PROBLEM TO SOLVE :: Search the records for the string "computer", and show each line where it appears.

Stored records
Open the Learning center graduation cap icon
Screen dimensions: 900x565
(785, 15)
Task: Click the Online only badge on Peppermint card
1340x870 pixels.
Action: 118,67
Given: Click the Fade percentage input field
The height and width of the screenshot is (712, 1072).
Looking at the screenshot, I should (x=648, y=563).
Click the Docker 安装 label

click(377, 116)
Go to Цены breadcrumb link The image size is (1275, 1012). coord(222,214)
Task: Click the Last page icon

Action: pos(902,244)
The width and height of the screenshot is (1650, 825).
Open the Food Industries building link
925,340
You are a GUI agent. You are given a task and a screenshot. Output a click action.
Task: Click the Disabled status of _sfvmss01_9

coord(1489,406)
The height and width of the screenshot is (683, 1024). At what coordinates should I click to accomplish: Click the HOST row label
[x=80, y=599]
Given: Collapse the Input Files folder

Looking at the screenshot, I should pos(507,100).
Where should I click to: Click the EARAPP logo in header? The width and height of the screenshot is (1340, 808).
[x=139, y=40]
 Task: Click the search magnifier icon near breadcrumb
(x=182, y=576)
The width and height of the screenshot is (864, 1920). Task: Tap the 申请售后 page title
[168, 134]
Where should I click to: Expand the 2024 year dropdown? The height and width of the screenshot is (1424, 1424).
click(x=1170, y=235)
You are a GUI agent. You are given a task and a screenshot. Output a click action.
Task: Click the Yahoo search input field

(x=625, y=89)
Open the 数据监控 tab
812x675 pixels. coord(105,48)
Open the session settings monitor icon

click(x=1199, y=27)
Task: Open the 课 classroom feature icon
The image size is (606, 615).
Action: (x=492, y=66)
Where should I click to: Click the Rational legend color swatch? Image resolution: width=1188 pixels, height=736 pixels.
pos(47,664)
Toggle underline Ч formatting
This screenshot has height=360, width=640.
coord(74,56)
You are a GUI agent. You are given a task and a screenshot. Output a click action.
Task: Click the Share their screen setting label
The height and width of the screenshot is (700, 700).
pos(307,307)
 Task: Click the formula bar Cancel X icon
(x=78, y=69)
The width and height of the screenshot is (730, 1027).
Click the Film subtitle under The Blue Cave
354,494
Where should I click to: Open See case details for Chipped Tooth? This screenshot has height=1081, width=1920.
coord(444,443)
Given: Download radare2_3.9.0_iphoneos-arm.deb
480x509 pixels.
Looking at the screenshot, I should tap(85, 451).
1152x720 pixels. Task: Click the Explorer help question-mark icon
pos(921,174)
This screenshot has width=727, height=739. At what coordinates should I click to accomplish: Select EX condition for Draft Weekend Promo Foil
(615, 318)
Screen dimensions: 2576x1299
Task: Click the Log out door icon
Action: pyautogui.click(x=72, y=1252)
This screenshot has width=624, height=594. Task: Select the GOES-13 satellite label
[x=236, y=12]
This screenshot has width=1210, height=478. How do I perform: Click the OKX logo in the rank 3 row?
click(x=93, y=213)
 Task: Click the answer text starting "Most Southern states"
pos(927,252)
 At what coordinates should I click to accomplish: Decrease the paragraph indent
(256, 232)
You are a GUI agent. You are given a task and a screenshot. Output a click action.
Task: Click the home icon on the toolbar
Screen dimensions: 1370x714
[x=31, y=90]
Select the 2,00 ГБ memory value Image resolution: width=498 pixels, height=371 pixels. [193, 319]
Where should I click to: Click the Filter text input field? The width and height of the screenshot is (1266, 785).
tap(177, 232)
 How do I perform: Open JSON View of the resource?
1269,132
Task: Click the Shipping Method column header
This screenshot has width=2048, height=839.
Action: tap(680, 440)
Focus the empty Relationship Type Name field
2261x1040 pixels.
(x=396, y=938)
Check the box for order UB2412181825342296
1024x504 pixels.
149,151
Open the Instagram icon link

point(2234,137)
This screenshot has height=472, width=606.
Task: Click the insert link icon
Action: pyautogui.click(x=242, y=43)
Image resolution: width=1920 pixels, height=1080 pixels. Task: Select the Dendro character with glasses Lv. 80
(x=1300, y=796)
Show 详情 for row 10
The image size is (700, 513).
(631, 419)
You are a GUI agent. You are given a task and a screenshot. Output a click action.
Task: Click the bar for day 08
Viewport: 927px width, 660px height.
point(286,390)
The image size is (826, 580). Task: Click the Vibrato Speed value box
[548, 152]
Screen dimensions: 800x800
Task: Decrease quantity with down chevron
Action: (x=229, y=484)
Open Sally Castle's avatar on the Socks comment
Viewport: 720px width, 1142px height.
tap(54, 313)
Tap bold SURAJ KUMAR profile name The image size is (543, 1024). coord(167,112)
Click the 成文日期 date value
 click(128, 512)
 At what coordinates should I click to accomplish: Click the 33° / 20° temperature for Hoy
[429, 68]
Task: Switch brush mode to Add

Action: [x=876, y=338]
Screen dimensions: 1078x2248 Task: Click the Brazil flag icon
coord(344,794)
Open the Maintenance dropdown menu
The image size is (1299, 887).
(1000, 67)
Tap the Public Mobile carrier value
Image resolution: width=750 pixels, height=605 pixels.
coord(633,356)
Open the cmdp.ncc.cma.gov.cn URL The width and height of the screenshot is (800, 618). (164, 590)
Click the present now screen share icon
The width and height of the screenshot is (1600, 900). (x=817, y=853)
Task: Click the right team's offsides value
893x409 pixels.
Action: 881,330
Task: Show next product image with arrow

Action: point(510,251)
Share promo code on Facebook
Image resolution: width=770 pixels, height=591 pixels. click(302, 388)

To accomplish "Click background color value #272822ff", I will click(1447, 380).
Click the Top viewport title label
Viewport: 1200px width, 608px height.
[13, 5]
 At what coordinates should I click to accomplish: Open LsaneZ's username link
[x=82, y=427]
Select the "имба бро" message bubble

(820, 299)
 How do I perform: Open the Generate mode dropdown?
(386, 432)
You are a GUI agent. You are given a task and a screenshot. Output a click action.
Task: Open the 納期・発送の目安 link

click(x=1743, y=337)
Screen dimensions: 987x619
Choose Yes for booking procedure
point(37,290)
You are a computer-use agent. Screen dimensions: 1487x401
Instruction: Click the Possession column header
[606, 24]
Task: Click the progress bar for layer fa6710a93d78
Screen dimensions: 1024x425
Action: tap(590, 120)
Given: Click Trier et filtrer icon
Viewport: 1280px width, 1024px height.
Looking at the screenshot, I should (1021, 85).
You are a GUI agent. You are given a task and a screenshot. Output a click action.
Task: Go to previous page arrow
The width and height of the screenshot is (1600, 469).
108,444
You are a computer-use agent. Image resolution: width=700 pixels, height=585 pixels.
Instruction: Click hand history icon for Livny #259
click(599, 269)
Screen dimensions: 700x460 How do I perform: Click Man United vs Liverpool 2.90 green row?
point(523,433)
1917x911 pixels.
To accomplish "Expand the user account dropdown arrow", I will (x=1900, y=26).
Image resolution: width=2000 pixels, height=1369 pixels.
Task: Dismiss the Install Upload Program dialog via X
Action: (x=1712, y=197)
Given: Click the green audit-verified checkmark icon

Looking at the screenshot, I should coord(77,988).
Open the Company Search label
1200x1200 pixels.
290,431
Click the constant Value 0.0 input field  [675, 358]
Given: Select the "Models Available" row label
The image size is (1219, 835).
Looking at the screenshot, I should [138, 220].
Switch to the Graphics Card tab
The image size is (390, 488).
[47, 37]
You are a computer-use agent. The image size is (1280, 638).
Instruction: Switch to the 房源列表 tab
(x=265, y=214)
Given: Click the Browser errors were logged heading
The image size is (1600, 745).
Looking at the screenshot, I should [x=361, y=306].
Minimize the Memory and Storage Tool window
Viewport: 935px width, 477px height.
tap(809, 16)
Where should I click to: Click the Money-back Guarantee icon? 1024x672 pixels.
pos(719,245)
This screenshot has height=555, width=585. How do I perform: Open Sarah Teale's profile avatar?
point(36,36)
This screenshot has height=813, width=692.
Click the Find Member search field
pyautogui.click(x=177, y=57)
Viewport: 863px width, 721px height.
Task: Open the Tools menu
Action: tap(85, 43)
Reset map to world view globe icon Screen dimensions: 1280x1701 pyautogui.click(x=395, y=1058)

SOLVED PROBLEM ::
You are a computer-use agent. Screen dimensions: 1487x401
You are a computer-use agent. Image resolution: width=700 pixels, height=585 pixels.
You are a computer-use agent. The image size is (1280, 638).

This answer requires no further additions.